Immunolabeling and Biochemical Analysis of Pectin DM in Seeds and Mucilage. (A) to (D) 2F4 immunolabeling (green) of unesterified HG and seed intrinsic fluorescence (magenta). (A) and (B) Maximum intensity signals from multiple optical stacks. (C) and (D) Optical slices through the middle of seeds. In the wild type (WT), 2F4 labels attached primary walls (arrowheads). For fly1-1, 2F4 labels both the detached primary walls (arrows) and the underlying mucilage. Bars = 50 µm. (F) Biochemical determination of pectin DM in mucilage and whole seeds. Wild-type and fly1-1 whole seeds have a similar DM, but fly1-1 mucilage has a significantly lower DM than wild-type mucilage. Values represent the mean ± se of four technical replicates. Two additional biological replicates showed the same trend.

Figure 5.

Characterization of the FLY1 Gene and Its Encoded Protein. (A) FLY1 gene structure and mutations. T-DNA insertions (fly1-2 to fly1-6) are indicated with arrows. Boxes and connecting lines represent exons and introns. (B) and (C) Genomic complementation of fly1-1 with At4g28370. (B) fly1-1 plants transformed with FLY1_pro:FLY1-YFP produce seeds that do not release discs. (C) fly1-1 plants transformed with an empty pGreenII0229 vector produced seeds that still released discs. (D) RT-PCR analysis of FLY1 and FLY2 transcripts in Col-2 tissues.

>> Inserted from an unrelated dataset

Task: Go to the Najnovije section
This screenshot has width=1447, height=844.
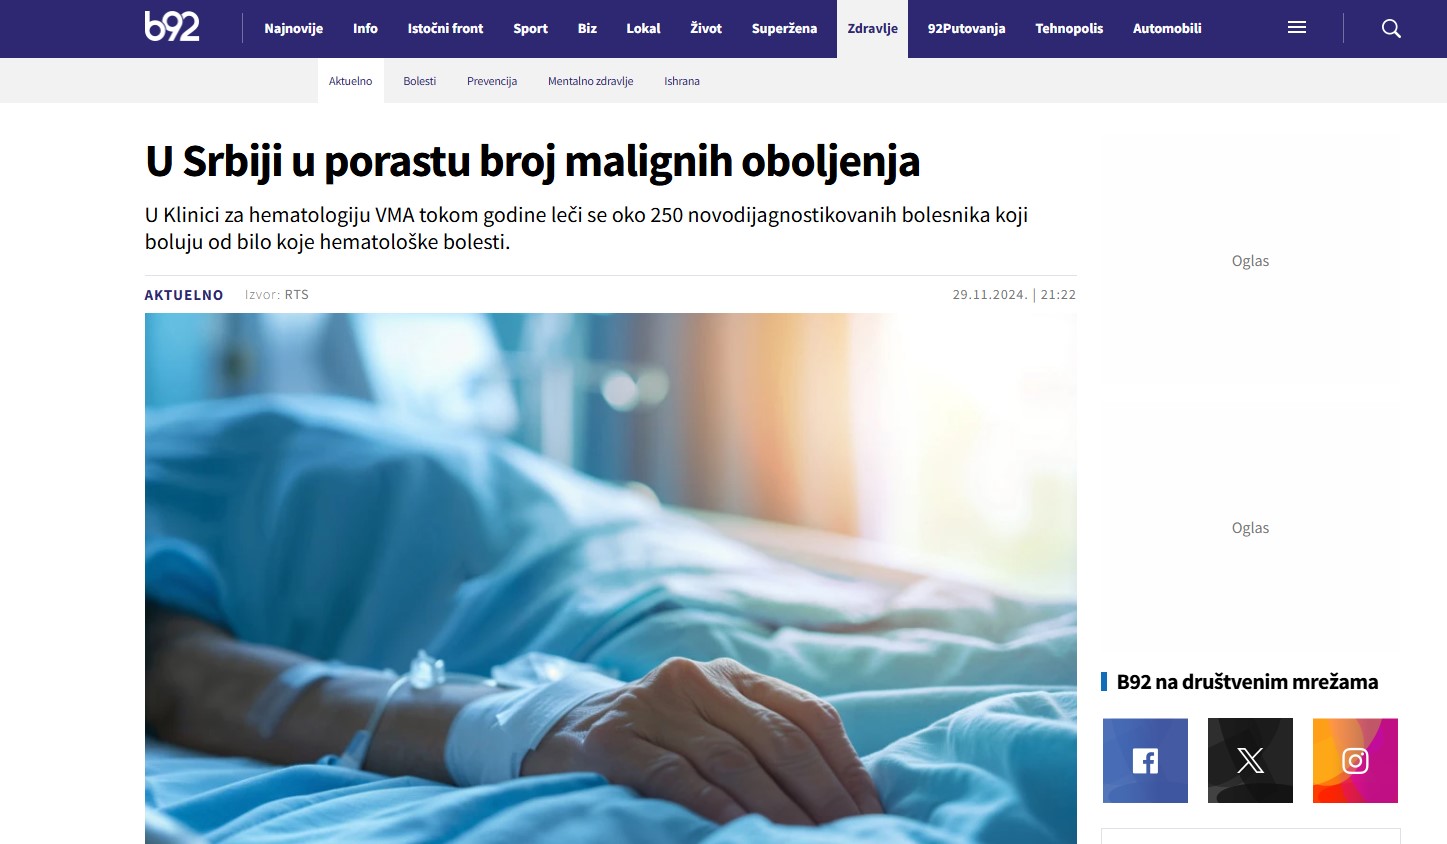Action: point(293,28)
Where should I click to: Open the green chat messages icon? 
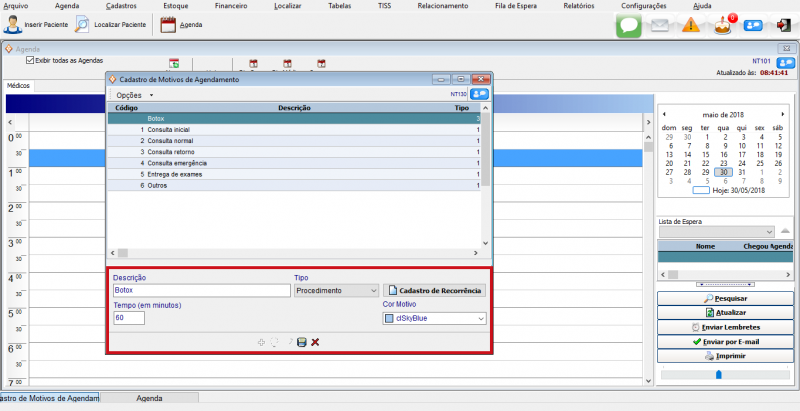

Embryo and seed coat RNA was isolated from seeds at 7 DPA. GAPC was used as a loading control. (E) Predicted architecture of the FLY1 protein. FLY1 has a signal peptide (SP), seven α-helices (Schwacke et al., 2003), and a RING-H2 domain. Bars = 300 bp in (A), 150 µm in (B) and (C), and 100 amino acids in (E). (F) The FLY1 RING domain has E3 ubiquitin ligase activity in vitro. Complete (C) ubiquitination assays contained E1 enzyme 6xHis-At-UBA1, E2 enzyme 6xHis-At-UBC8, E3 enzyme GST-Fly1RING (only includes the soluble RING domain), and Ubiquitin (Ub). Top: Immunoblot using anti-Ub. The ladder and smear represent poly-Ub species of the enzymes present in the reaction. No poly-Ub is detected when omitting 6xHis-At-UBC8 (-E2 lane), GST-Fly1RING (-E3 lane), or ubiquitin (-Ub lane) from the assay. The asterisk marks anti-Ub cross-reacting with the E3 enzyme. Center: anti-His to detect E1 and E2 enzymes. Bottom: anti-GST to detect GST-Fly1RING.

Figure 6.

Localization of FLY1-YFP, ST-RFP, and VHAa1-RFP in Seed Coat Epidermal Cells. Maximum intensity signals from multiple stacks. Composite images (right panels) of FLY1-YFP (left panels) and RFP-tagged markers (middle panels). FLY1-YFP is localized in punctae at 4 DPA ([A] and [G]) and in punctae and larger bodies (arrows) at 7 DPA ([D] and [J]). FLY1-YFP punctae are associated with (arrowheads) but predominantly distinct from the Golgi marker ST-RFP ([C] and [F]) and the TGN/EE marker VHAa1-RFP ([I] and [L]). A, amyloplasts. M, mucilage pockets. Bars = 10 µm.